A short primer will be less specific. The chance of any base appearing at any position in the genome is one in 4 (4 bases). Therefore if your primer is only 2 bases long there is a 1 in 16 chance of encountering that random 2 base sequence in the genome. Given that the genome is 3 billion or so bases long – you will likely encounter a 2 base sequence very often – so that primer will not provide specificity. A 20 base primer gives a 1 in 1,099,511,627,776, that’s a 1 in a trillion chance of encountering the same sequence randomly in the genome.
Applications of PCR
PCR is simply a technique to amplify DNA, but if appropriate regions of DNA are amplified, PCR becomes a very powerful application in a variety of contexts. It is particularly useful if there are only small amounts of DNA available.

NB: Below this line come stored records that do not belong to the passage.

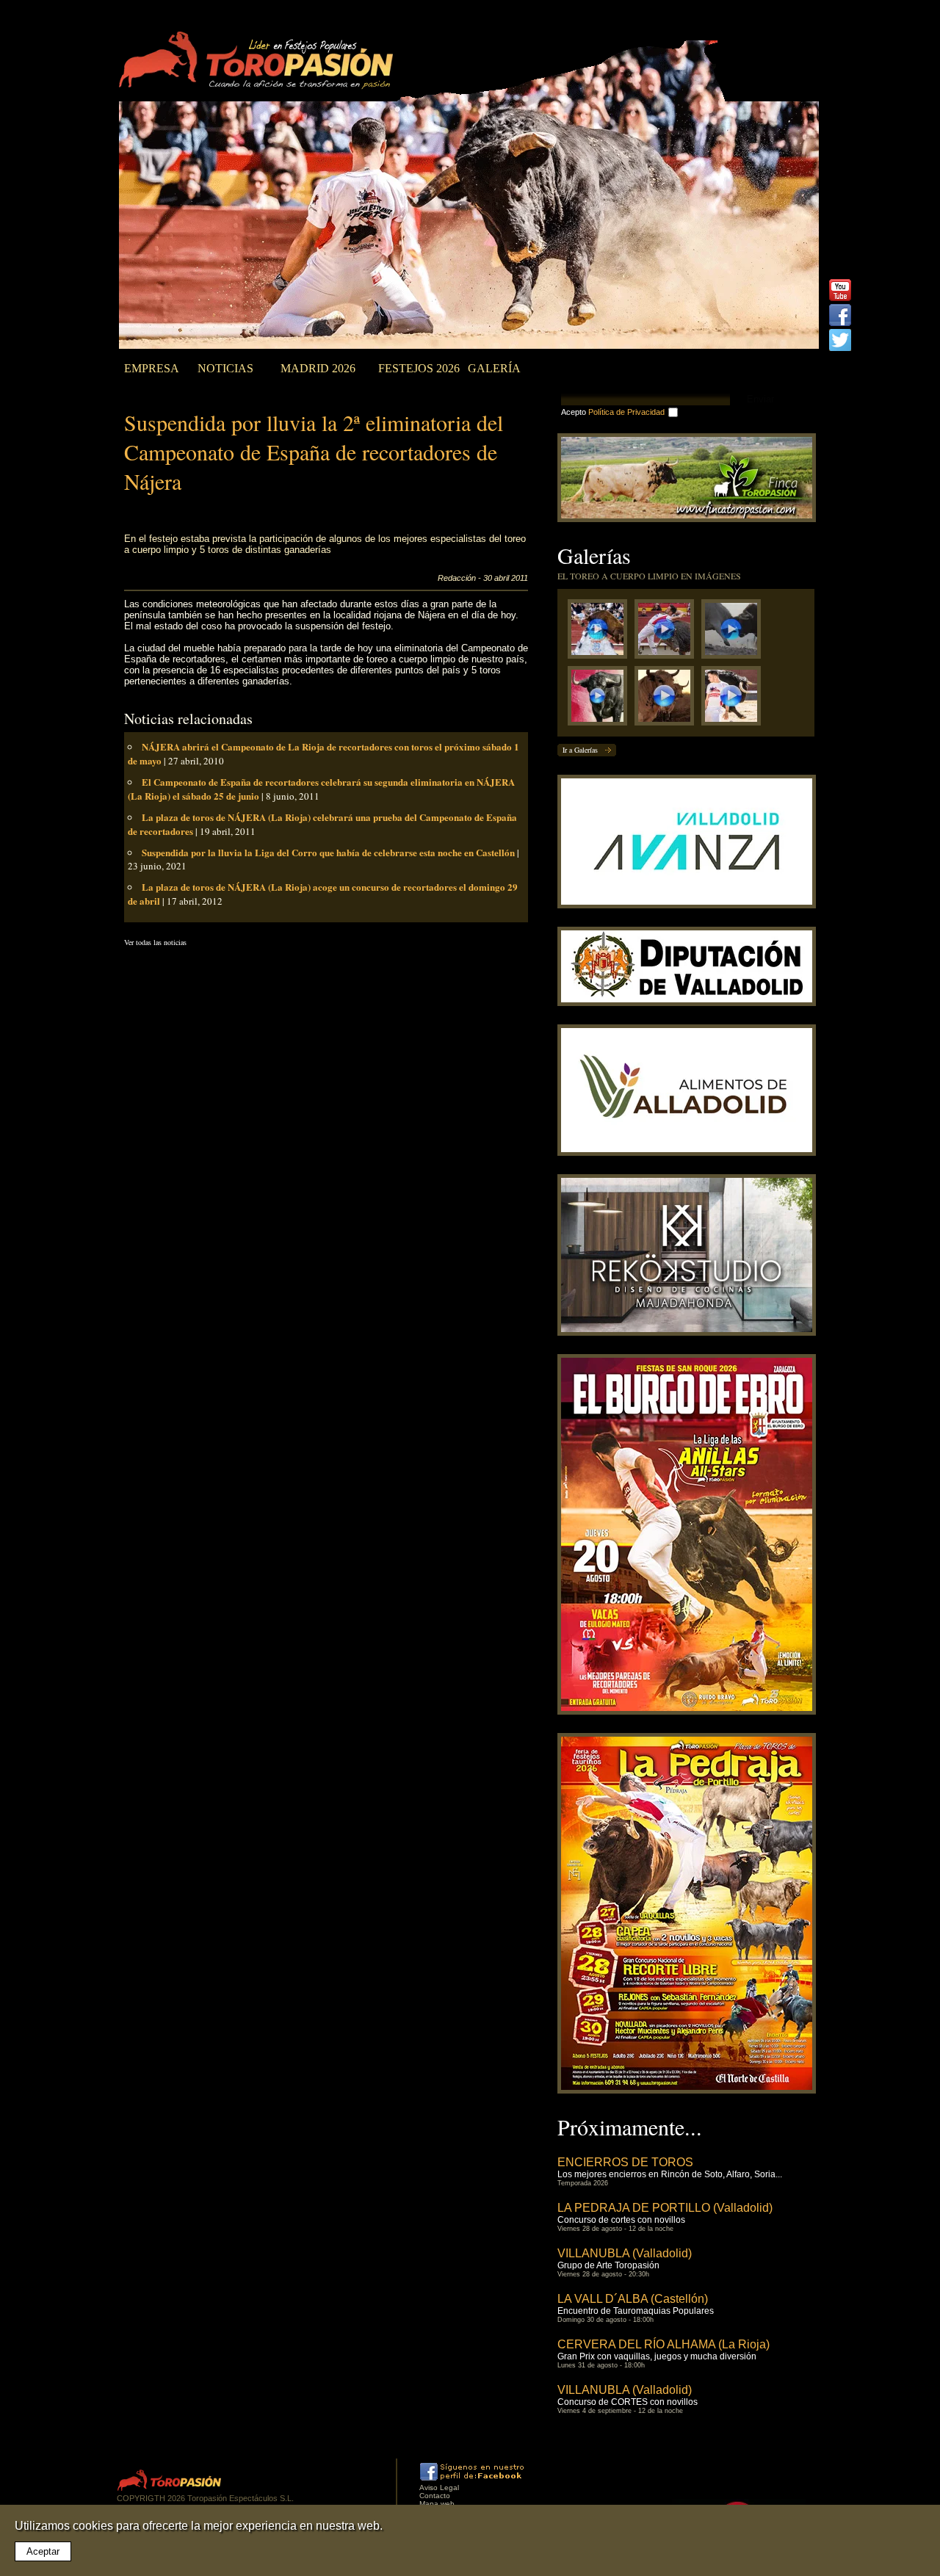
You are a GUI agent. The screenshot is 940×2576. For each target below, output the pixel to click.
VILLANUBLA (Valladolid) (624, 2253)
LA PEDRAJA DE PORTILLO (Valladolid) (665, 2207)
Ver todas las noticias (155, 942)
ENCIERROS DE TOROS (625, 2162)
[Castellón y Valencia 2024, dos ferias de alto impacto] (601, 699)
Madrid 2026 (318, 368)
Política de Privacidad (626, 412)
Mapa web (437, 2504)
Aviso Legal (439, 2487)
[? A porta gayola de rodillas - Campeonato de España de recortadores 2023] (734, 699)
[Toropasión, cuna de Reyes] (667, 699)
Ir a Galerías (580, 750)
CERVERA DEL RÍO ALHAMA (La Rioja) (663, 2344)
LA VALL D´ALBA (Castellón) (632, 2299)
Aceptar (42, 2551)
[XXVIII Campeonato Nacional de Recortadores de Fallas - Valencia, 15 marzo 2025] (667, 632)
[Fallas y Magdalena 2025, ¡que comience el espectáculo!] (734, 632)
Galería (494, 368)
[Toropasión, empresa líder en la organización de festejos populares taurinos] (259, 62)
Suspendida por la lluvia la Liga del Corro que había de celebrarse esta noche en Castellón (328, 852)
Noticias (225, 368)
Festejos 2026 (419, 368)
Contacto (434, 2496)
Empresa (151, 368)
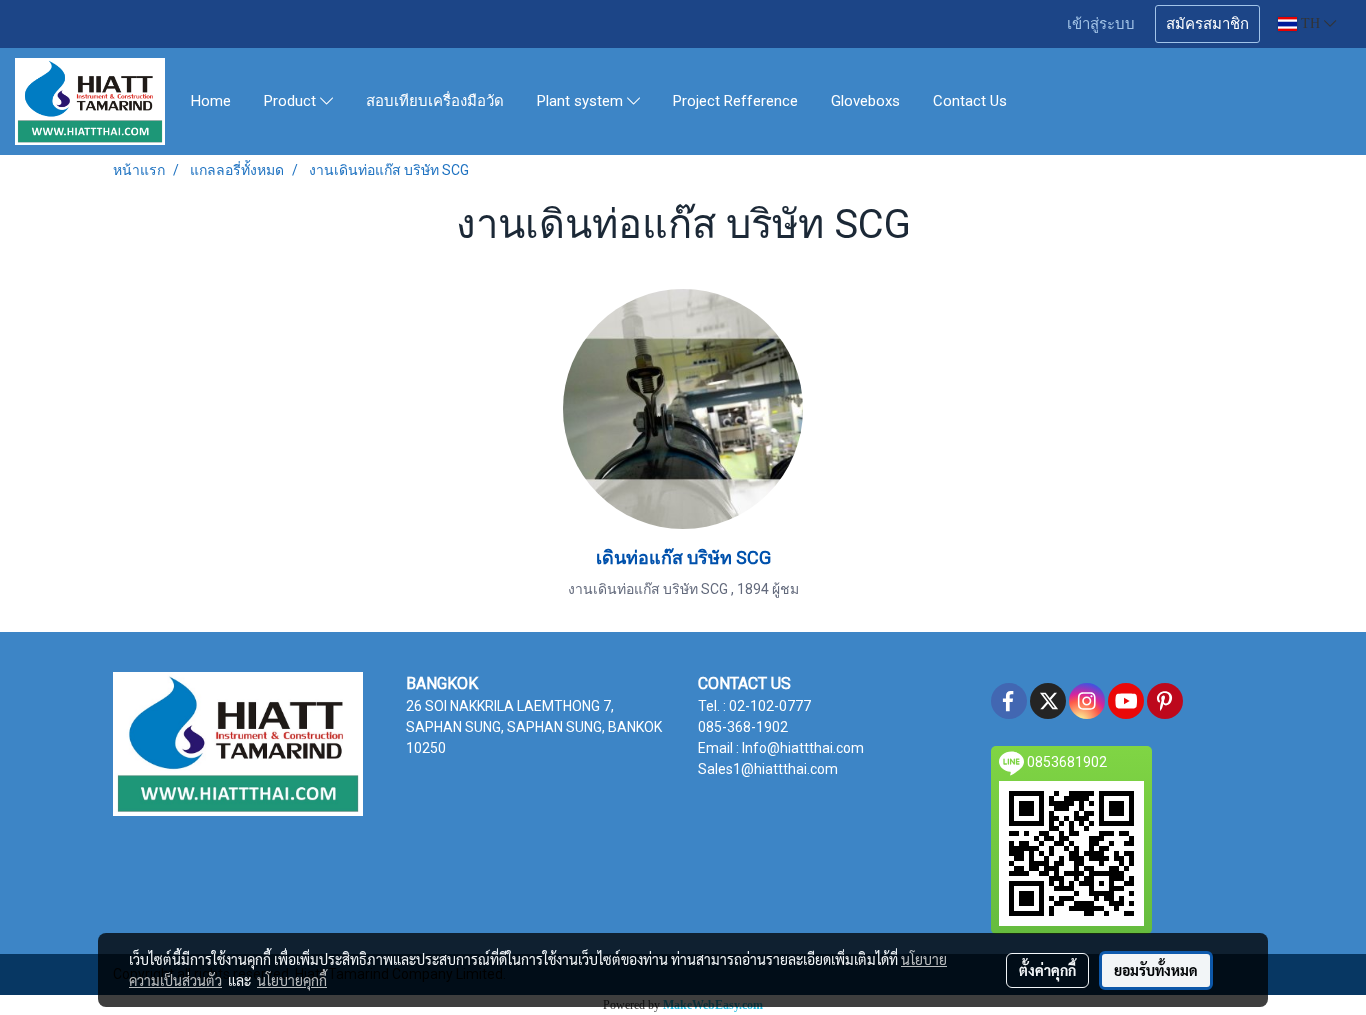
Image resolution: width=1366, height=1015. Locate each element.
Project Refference (735, 101)
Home (211, 101)
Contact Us (970, 101)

Infection diagnosis : PCR can be used to amplify specific parts of a pathogen’s genome to help identify the cause of an infectious disease
Paternity/ Family tree : PCR is able to be used in providing confirmation of family relationships. It relies on the identification of differences in the repeated sequences present in geneomes (the so-called genetic fingerprint). These are inherited from both parents.
Forensics : PCR enables the analysis of miniscule amounts of DNA and consequent identification of the person responsible for leaving that DNA at crime scenes. It has also been used to exonorate serving prisoners and can be important in reversing miscarriages of justice.
Anthropology : PCR can be used to analyse the small amounts of DNA found in historic artefacts helping to identify relationships between individuals and sometimes uniquely identify individuals who died hundreds or thousands of years ago.
Phyolgeny : PCR can help in the analysis evolutionary relationships between different species.